А квартира между тем была вот она, уже открытая перед нею. И если она собиралась вылить ушат воды на все, только что запаленное и еще полыхающее — в глазах, в груди, в кончиках пальцев, — то это следовало делать немедленно, пока он закрывал дверь. Иначе этот пожар грозил стать неподконтрольным.
— Простите, Евгений, я сегодня безумно устала. Просто не знаю, что на меня нашло… — пробормотала она, стаскивая с ног спортивные туфли Мыши. — Мне бы глотнуть какого-нибудь чаю и спать. Можно?.. — На самом деле она хотела бы уйти на боковую сразу, безо всякого чая, но так вот, придя к человеку, прямо с порога валиться в постель?.. Невежливо, что ли.
— Может быть, коньяка?.. — спросил он мрачновато, как бы с понимающим сочувствием и все ещё с надеждой.
— Нет-нет, только чаю. Можно просто воды.

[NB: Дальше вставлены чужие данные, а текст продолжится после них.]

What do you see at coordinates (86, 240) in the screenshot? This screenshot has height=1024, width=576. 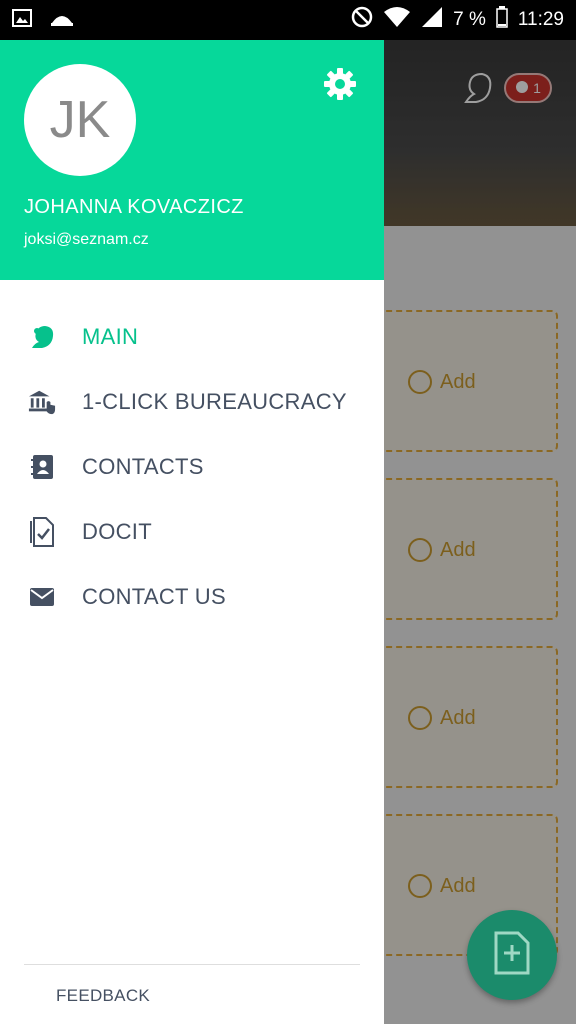 I see `user-email: joksi@seznam.cz` at bounding box center [86, 240].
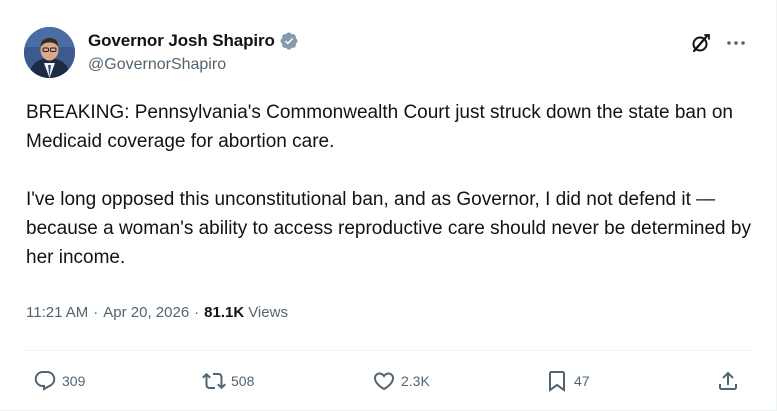 Image resolution: width=777 pixels, height=411 pixels. What do you see at coordinates (416, 381) in the screenshot?
I see `like-count: 2.3K` at bounding box center [416, 381].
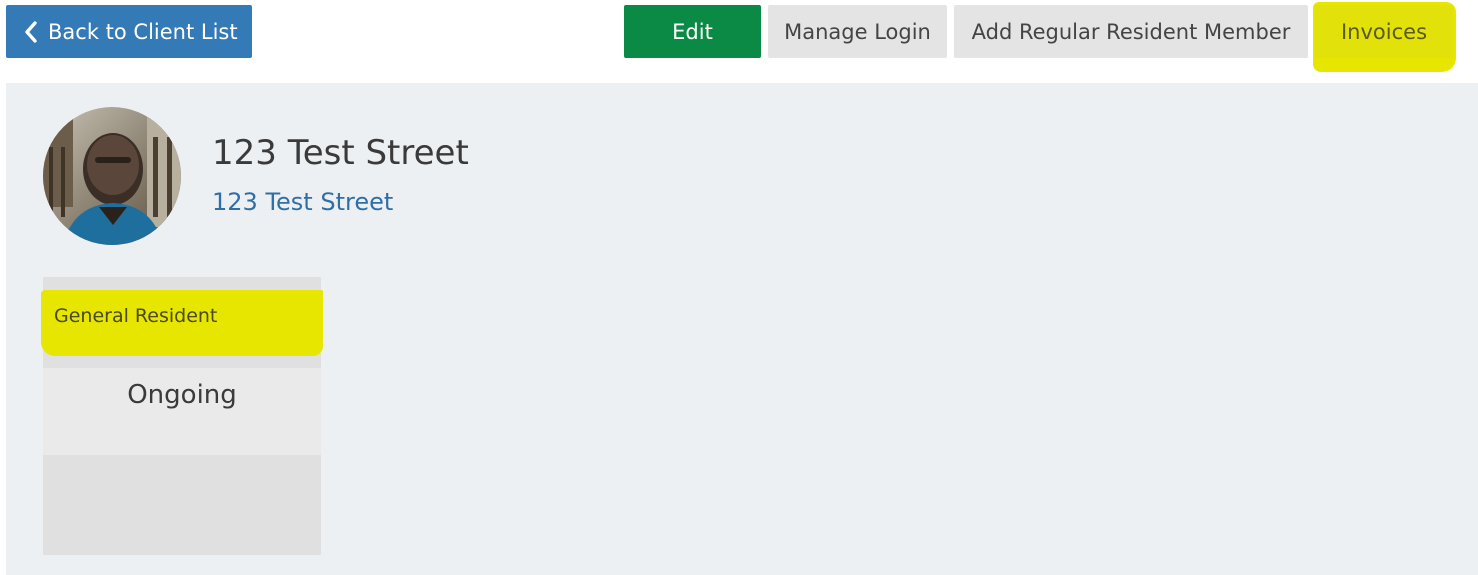 Image resolution: width=1478 pixels, height=575 pixels. I want to click on add-member-label: Add Regular Resident Member, so click(1131, 32).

— Хорошо. Проходи сюда. Я сейчас.
«Сюда» оказалось понятием просторным, разветвленным, очень дорого отделанным и почти пустым в смысле меблировки. И к тому же еще двухэтажным. Мэри нашла одну кровать — черный, не менее чем шестиспальный квадрат, стоявший в полном одиночестве посреди белого зала. Ассоциацию с самым известным геометрическим полотном нарушало кривое положение кровати, как если бы знаменитый «Черный квадрат» покосился на белом фоне градусов эдак на пятнадцать, так что картину следовало бы назвать «Квадрат под градусом». Можно было бы еще добавить «крепленым». На эту «хмельную» фигуру Мэри садиться не стала, чтобы не искушать судьбу: когда только что чуть не пропала в лифте, так в этом «черном квадрате» канешь, почище чем в омуте. Диван в соседней комнате выглядел более безопасным, он был односпален, но менее одинок, поскольку перед ним стоял телевизор.